Even so, you eventually bring yourself to do the unimaginable. You’ve decided the chance of freedom from this debilitating fear is worth the risk.

You did it! And after weeks of distress, unbelievable willpower and effort, you can now… finally… plug in the lamp because you are no longer afraid of the cord.

And this is the moment you realize you will have to continue facing your deepest fear again and again in order to fully regain your independence. You have a long way to go. But you did just take a giant step towards freedom — one you thought impossible, but now know to be possible.

This is what treatment looks like for someone battling OCD. This is a daily battle. You don’t get breaks; OCD won’t give them to you, and if you get tired and slip back into old safety behaviors, you’ll feed the fear. It’s crucial to build a support team for yourself; family, friends, a therapist you can trust to walk next to you through the fear. While they cannot fight it for me, I have found, at least, I cannot fight it without them.

Keep in mind that once one fear is conquered, a person still must continue to maintain it, as it will always be right behind the veil trying to find a way back in. And on top of that, OCD is now like a hurt little bully who had their toy taken away. So, while you are maintaining your control over the fear, OCD is waiting on the sidelines looking for a new trigger to turn into a monster. And this time, OCD has learned the same tools you have during treatment, and it has adapted. So you must do so too, again and again.

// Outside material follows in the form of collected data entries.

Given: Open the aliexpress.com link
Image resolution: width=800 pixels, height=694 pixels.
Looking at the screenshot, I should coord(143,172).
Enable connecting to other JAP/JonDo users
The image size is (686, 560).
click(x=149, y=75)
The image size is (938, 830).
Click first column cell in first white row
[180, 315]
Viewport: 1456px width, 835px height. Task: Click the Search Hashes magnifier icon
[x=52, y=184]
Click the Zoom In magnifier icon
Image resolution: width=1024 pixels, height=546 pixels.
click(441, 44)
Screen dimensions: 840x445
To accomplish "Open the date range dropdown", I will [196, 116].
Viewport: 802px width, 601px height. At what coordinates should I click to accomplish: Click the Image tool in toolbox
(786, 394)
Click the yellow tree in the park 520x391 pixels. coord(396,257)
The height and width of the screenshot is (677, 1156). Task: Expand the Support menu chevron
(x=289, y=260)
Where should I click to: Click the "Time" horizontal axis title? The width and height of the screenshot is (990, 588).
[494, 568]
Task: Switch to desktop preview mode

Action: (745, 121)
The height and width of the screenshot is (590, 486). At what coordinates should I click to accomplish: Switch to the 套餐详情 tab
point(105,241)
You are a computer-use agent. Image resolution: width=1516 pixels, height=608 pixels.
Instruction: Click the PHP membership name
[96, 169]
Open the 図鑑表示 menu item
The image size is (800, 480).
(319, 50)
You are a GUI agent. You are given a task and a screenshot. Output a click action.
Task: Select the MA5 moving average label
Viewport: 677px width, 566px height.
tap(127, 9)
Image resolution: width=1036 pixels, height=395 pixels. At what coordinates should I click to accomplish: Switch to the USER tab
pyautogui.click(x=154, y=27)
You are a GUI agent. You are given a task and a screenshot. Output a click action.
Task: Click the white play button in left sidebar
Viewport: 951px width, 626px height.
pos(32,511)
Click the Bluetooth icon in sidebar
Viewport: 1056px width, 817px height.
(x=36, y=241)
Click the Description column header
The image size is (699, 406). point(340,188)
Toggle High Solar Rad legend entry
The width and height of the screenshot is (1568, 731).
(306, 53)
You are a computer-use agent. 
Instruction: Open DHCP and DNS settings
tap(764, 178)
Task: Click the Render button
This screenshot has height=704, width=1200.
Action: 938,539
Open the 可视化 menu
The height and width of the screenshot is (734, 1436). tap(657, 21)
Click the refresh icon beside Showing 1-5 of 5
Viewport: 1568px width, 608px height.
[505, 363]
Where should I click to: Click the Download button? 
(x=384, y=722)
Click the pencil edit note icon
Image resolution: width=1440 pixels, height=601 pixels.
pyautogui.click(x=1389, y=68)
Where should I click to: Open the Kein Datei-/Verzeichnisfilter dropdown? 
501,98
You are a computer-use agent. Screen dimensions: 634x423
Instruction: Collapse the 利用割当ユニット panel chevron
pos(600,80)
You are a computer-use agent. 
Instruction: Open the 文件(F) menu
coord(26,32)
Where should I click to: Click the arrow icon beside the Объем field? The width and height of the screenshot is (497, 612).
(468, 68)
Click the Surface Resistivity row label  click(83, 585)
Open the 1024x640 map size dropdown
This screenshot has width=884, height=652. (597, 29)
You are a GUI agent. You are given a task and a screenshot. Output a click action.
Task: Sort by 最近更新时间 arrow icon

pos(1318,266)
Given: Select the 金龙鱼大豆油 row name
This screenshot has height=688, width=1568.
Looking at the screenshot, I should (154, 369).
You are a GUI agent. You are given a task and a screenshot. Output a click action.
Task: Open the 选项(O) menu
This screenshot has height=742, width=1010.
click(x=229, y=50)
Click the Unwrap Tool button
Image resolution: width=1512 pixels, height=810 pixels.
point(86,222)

I don’t paint this picture to seem hopeless, although it can feel that way, and it will certainly be a long battle. But I do so in the hopes someone will pause when they see someone struggling to conquer their mental illness and it may appear they are doing nothing. In truth, they are doing quite the opposite; they are fighting the monster in their brain, the monster you can’t see. Because this is what they are asking themselves to do. What they are trying to muster up the courage to commit to, all while OCD lives in their brain gleefully playing whack-a-mole with every bit of courage that pops up.

A version of this article was previously published on the author’s blog.